The advocacy group said top 1% of bailout recipients received on average $180,000 while the bottom 80% collected less than $5,000 for their trade war-induced financial hardships.
The group acquired that data from the US Department of Agriculture via a Freedom of Information Act request. The data showed bailout payments made through the first two rounds of the Market Facilitation Program (MFP). Through April, total MFP payments for 2018-19 were $8.4 billion.
The Trump administration began administering farm bailouts last year after China halted purchases of soybean. Chinese buyers aren’t expected to resume agricultural purchases in 2H19.
As of Wednesday, the latest round of trade talks between both countries collapsed after a half-day of negotiations. The US trade delegation broke off talks with its Chinese counterpart and is already on its way back to Washington, a sign that no new progress was made, and that the probability of China buying agriculture products from the US has collapsed. China will likely continue sourcing from Latin America.
As a result of the trade war, soybean exports to China have crashed to levels not seen since 2004.
The first of the bailouts, announced in 2018, was approximately $12 billion.

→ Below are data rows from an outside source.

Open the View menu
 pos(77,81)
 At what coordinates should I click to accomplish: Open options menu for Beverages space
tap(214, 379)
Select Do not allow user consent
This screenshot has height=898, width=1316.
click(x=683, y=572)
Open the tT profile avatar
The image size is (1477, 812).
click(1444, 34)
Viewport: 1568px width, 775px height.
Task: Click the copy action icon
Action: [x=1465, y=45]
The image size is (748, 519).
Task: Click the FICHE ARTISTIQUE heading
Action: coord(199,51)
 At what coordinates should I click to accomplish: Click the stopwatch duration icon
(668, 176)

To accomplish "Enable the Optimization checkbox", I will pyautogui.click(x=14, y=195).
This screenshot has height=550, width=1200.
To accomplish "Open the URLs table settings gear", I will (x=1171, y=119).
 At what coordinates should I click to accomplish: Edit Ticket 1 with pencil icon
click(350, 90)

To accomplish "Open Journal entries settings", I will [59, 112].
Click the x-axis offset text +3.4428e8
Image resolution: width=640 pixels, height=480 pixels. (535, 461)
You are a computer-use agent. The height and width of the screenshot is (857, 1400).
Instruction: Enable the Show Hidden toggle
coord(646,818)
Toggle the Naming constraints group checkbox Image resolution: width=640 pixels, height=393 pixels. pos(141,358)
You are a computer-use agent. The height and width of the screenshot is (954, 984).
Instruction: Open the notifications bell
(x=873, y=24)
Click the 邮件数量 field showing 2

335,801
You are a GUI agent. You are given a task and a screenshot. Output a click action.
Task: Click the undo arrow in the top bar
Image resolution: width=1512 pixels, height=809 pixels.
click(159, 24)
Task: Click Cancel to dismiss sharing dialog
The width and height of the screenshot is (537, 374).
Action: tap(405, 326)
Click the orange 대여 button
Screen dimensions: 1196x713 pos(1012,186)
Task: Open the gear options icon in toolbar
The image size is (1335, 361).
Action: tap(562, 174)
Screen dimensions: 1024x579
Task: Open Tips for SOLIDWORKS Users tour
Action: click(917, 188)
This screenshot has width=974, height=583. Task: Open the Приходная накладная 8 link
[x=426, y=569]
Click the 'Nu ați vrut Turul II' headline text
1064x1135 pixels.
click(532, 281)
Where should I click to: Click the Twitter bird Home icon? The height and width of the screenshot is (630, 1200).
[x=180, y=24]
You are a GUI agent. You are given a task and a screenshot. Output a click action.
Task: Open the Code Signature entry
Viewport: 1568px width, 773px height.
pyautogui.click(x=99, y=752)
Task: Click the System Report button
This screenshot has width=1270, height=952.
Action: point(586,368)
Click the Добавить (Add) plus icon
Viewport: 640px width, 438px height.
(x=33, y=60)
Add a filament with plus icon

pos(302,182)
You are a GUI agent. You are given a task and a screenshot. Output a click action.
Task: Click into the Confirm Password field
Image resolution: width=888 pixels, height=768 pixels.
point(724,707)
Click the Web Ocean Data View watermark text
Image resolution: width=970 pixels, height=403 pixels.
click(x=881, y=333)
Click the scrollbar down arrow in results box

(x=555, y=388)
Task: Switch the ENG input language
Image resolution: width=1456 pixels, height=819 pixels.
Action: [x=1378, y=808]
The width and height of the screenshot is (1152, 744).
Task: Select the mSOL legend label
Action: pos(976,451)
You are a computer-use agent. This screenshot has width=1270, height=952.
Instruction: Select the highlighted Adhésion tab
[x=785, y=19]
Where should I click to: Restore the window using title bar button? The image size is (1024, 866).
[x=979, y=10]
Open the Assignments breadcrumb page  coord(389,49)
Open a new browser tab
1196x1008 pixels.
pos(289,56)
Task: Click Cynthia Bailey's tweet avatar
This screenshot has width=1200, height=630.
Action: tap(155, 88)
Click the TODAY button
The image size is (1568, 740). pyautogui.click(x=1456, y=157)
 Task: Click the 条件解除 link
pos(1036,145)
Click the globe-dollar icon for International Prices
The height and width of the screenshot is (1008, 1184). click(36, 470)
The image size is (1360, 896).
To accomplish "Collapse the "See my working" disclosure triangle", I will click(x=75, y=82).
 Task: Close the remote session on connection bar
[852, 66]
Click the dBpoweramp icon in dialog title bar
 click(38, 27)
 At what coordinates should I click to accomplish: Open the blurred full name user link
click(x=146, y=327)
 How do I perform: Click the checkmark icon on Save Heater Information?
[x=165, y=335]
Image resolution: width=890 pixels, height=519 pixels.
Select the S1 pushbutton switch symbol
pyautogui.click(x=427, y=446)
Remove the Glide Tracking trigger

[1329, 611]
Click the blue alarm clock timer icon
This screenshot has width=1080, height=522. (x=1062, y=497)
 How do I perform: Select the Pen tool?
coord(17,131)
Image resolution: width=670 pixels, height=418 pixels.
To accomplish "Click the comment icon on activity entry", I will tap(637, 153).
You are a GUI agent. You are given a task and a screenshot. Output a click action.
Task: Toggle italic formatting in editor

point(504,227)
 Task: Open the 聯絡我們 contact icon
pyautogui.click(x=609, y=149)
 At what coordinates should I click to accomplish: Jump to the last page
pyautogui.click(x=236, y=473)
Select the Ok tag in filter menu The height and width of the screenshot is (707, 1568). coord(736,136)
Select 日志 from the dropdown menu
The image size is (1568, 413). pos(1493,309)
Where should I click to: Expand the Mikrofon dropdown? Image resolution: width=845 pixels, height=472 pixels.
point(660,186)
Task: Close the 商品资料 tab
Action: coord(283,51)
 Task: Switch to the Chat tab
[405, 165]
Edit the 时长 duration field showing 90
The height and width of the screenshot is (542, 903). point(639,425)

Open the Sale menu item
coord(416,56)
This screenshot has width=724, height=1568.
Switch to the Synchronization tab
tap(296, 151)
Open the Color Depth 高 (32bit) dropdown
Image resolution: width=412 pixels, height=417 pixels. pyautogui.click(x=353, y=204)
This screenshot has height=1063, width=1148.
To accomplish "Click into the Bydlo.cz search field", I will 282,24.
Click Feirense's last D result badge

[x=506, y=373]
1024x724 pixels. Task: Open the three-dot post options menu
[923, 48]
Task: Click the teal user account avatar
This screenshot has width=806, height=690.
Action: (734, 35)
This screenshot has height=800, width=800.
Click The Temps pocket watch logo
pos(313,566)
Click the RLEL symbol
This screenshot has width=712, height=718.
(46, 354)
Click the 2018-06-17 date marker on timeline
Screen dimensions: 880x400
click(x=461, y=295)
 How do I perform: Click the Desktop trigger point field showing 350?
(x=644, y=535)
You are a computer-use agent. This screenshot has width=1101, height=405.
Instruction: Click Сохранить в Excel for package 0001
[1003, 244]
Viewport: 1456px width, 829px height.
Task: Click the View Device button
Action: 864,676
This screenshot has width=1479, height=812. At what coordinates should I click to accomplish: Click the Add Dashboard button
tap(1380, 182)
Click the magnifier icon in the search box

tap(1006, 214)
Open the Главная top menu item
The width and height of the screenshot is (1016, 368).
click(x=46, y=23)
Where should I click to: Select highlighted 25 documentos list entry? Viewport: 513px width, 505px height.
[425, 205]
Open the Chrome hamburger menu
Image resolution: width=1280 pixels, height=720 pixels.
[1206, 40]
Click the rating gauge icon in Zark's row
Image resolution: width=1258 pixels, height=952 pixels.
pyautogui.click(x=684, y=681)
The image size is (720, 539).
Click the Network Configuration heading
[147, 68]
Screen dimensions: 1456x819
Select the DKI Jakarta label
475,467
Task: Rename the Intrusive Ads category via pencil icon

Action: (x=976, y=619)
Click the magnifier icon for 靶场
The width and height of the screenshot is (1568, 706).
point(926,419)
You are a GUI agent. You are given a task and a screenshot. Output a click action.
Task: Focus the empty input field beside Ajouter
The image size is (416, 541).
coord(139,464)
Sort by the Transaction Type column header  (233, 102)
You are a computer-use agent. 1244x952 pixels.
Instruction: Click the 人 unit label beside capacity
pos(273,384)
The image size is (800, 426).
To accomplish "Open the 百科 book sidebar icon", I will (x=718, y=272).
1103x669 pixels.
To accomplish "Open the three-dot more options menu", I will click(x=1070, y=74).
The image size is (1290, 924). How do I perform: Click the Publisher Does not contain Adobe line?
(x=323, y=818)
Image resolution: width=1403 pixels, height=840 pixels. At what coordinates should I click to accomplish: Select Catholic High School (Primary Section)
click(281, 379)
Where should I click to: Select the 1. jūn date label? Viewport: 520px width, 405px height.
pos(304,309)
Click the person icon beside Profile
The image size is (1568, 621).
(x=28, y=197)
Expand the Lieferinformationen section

As China pulled back even more on US agriculture purchases, the Trump administration rushed to issue a second bailout last week, includes $16 billion and $14.5 billion of that are direct payments.
EWG said 82 farms have so far received more than $500,000 in payments but has left many small farms on the brink of bankruptcy.
The group said the first bailout had been associated with crop production, favoring the largest farmers. The second bailout, debuted last week, would support big farms because it was created to pay per acre, EWG said.
“The bigger the farm, the bigger the government check,” it said. A USDA spokeswoman said aid payments were made based on a producer’s individual production. “The more acres they farm and bushels per acre they produce – the more assistance they receive,” she said in emailed comments to Reuters.
President Trump’s trade-war-driven farmer bailout is a clear indication that the government is handing out free money, picking winners and losers, and redistributing wealth, otherwise known as socialism.
When the government intervenes in markets, they always tend to break something, this time it was the president’s base located in rural America, scattered throughout the Midwest.
The consequences of the trade war are taxpayer-funded bailouts; the consequences of bailouts is an uneven distribution of wealth that has gravitated towards the richest farmers, driving financial hardships for mom-and-pop farmers that could culminate into another farm crisis on par to the early 1980s.
The moral of the story: Get government out of markets!